■ PROBLEM TO SOLVE ■
In the data below, one line contains "Birdie whispering song" and a later one contains "Мебельный сейф Ferocon БС-25Е (239, 610)". Print both, with every line between them, exactly and alone.

++++++++

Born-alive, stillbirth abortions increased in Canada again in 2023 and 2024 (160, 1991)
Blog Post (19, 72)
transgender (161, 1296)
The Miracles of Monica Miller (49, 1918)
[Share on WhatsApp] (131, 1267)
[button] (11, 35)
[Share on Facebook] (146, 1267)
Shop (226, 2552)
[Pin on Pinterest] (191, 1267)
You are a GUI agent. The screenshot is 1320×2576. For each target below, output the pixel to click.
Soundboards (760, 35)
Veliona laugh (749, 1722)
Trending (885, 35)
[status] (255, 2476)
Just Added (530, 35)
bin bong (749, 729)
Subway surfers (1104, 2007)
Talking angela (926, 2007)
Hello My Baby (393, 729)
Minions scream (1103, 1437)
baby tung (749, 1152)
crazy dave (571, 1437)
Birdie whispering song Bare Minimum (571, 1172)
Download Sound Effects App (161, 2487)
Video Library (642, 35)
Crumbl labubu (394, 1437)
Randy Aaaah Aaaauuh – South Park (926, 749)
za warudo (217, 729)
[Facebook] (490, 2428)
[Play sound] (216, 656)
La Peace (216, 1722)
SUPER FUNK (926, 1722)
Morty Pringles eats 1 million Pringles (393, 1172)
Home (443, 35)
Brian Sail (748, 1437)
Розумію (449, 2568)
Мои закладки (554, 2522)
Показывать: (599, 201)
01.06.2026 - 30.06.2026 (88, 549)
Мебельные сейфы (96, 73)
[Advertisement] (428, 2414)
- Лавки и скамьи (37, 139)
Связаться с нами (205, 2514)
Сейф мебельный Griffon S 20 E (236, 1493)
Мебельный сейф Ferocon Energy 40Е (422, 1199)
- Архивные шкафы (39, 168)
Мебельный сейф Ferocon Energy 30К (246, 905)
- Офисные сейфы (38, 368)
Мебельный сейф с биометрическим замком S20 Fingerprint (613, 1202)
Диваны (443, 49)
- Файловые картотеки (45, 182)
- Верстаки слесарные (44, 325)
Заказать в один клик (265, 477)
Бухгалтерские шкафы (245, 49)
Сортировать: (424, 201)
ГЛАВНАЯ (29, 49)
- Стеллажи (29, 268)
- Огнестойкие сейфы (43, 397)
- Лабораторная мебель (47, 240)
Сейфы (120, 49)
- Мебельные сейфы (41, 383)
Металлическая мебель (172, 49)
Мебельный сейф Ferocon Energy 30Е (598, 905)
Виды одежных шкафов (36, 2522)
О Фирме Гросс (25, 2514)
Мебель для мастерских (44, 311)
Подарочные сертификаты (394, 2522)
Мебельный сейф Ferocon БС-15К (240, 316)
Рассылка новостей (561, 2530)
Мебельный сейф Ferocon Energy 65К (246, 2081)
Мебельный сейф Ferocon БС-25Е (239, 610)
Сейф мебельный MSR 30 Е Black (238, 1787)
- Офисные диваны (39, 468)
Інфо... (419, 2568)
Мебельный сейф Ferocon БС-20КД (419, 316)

++++++++

■ SOLUTION TO THIS EXERCISE ■
Birdie whispering song Bare Minimum (571, 1172)
Download Sound Effects App (161, 2487)
Video Library (642, 35)
Crumbl labubu (394, 1437)
Randy Aaaah Aaaauuh – South Park (926, 749)
za warudo (217, 729)
[Facebook] (490, 2428)
[Play sound] (216, 656)
La Peace (216, 1722)
SUPER FUNK (926, 1722)
Morty Pringles eats 1 million Pringles (393, 1172)
Home (443, 35)
Brian Sail (748, 1437)
Розумію (449, 2568)
Мои закладки (554, 2522)
Показывать: (599, 201)
01.06.2026 - 30.06.2026 (88, 549)
Мебельные сейфы (96, 73)
[Advertisement] (428, 2414)
- Лавки и скамьи (37, 139)
Связаться с нами (205, 2514)
Сейф мебельный Griffon S 20 E (236, 1493)
Мебельный сейф Ferocon Energy 40Е (422, 1199)
- Архивные шкафы (39, 168)
Мебельный сейф Ferocon Energy 30К (246, 905)
- Офисные сейфы (38, 368)
Мебельный сейф с биометрическим замком S20 Fingerprint (613, 1202)
Диваны (443, 49)
- Файловые картотеки (45, 182)
- Верстаки слесарные (44, 325)
Заказать в один клик (265, 477)
Бухгалтерские шкафы (245, 49)
Сортировать: (424, 201)
ГЛАВНАЯ (29, 49)
- Стеллажи (29, 268)
- Огнестойкие сейфы (43, 397)
- Лабораторная мебель (47, 240)
Сейфы (120, 49)
- Мебельные сейфы (41, 383)
Металлическая мебель (172, 49)
Мебельный сейф Ferocon Energy 30Е (598, 905)
Виды одежных шкафов (36, 2522)
О Фирме Гросс (25, 2514)
Мебель для мастерских (44, 311)
Подарочные сертификаты (394, 2522)
Мебельный сейф Ferocon БС-15К (240, 316)
Рассылка новостей (561, 2530)
Мебельный сейф Ferocon Energy 65К (246, 2081)
Мебельный сейф Ferocon БС-25Е (239, 610)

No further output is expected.